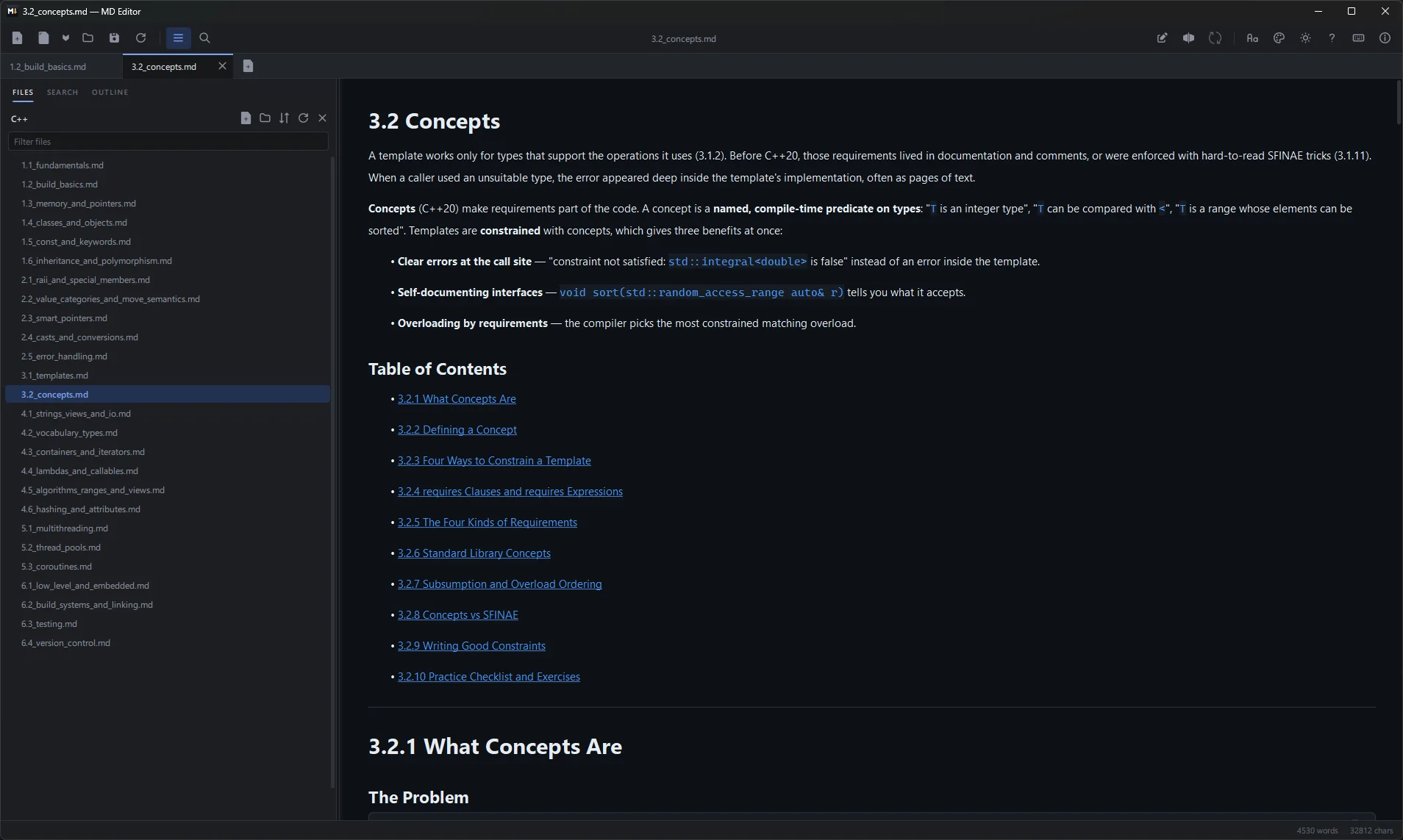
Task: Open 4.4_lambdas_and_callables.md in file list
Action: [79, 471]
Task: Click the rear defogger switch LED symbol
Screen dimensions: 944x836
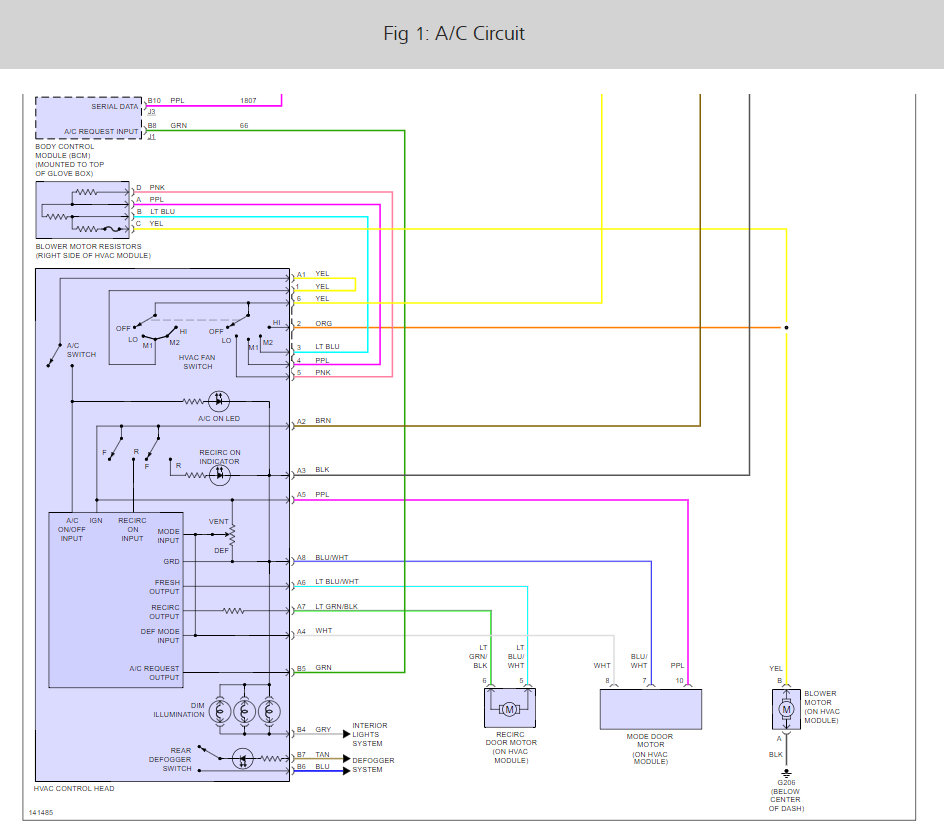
====================
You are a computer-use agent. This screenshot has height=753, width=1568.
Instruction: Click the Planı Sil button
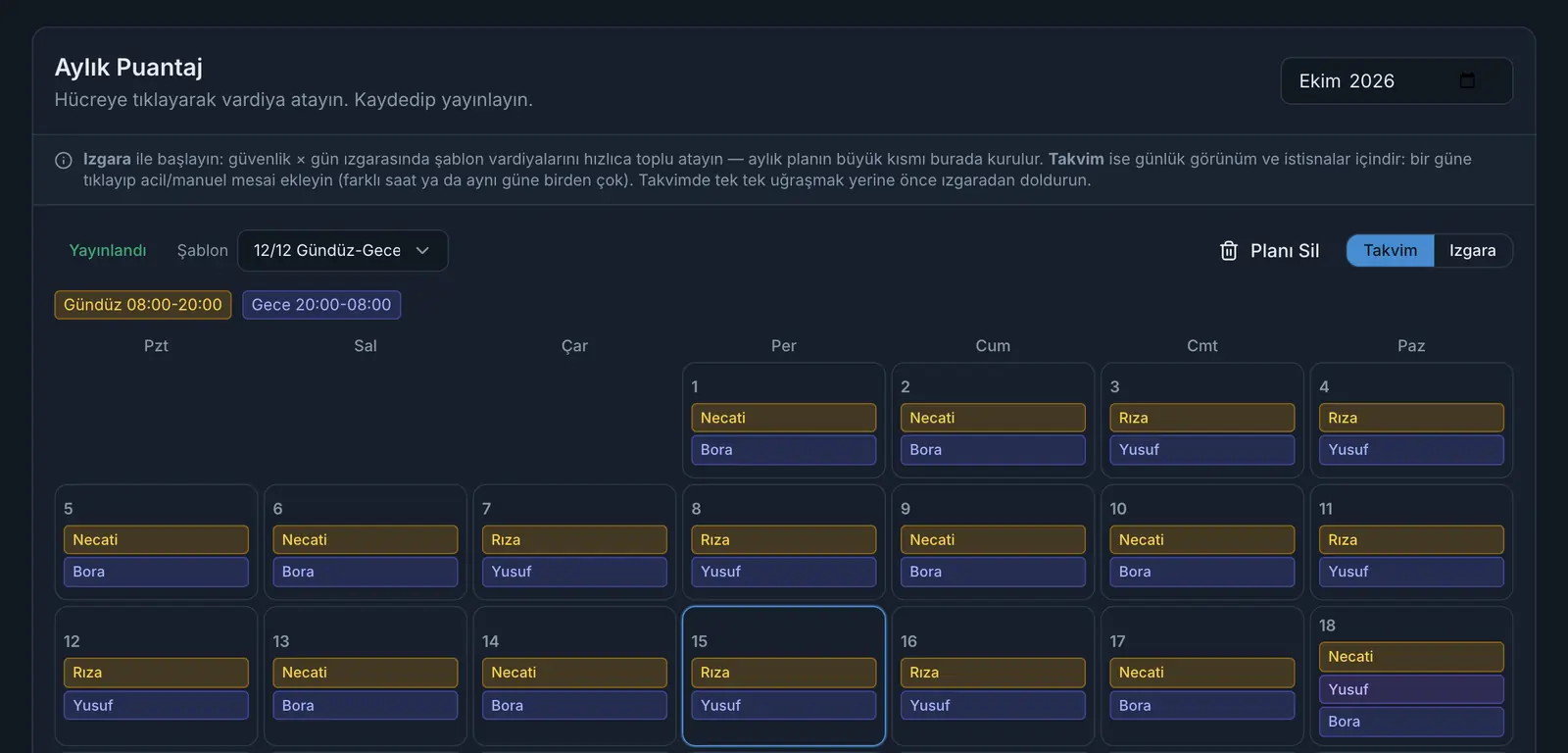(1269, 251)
====================
YOUR ASSIGNMENT ::
There is a line with "Task: Click the" and a line with "Screen dimensions: 944x836" above. Copy exactly those two lines and all lines between them, with nothing else.

REPLY TO THE TASK ::
Task: Click the rear defogger switch LED symbol
Screen dimensions: 944x836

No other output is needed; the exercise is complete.